INPUT FOR THIS TASK:
Content starts
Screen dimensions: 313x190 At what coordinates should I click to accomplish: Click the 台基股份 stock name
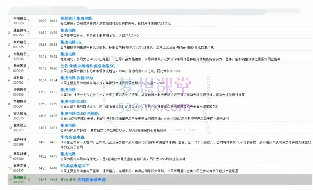(x=20, y=54)
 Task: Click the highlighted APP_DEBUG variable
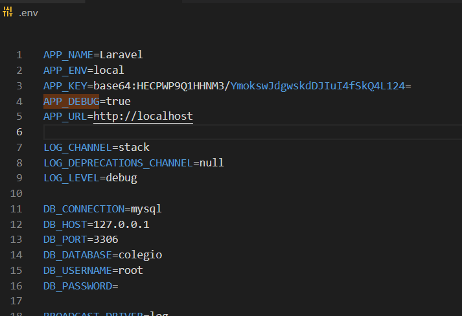[71, 101]

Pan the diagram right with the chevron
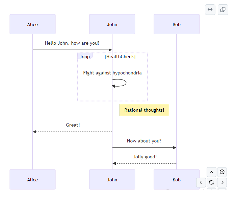(222, 183)
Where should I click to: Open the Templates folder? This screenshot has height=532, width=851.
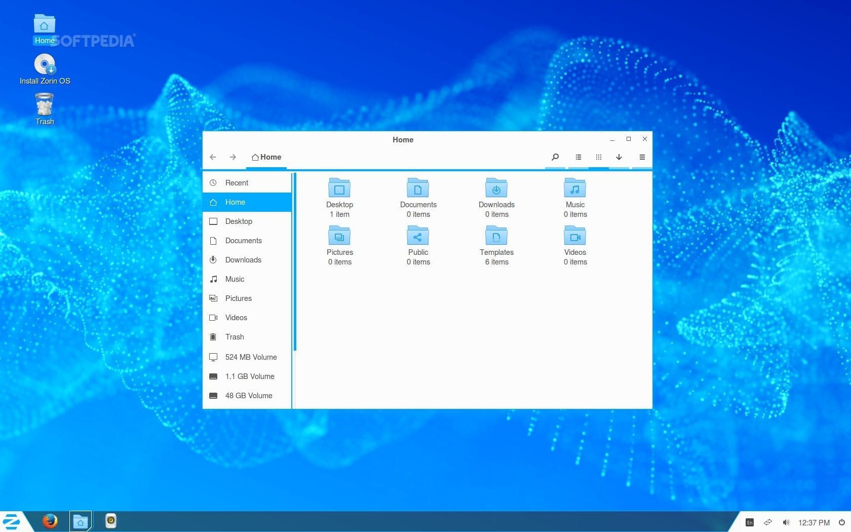tap(496, 236)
Content ends
PROBLEM: A faithful, word-for-word copy of the records above, pictures left out, is the answer.

SOLUTION BELOW:
Screen dimensions: 313x190 At what coordinates should I click to accomplish: Click the 台基股份 stock name
(x=20, y=54)
 Task: Click the highlighted APP_DEBUG variable
[71, 101]

Pan the diagram right with the chevron
(222, 183)
Where should I click to: Open the Templates folder? This screenshot has height=532, width=851.
tap(496, 236)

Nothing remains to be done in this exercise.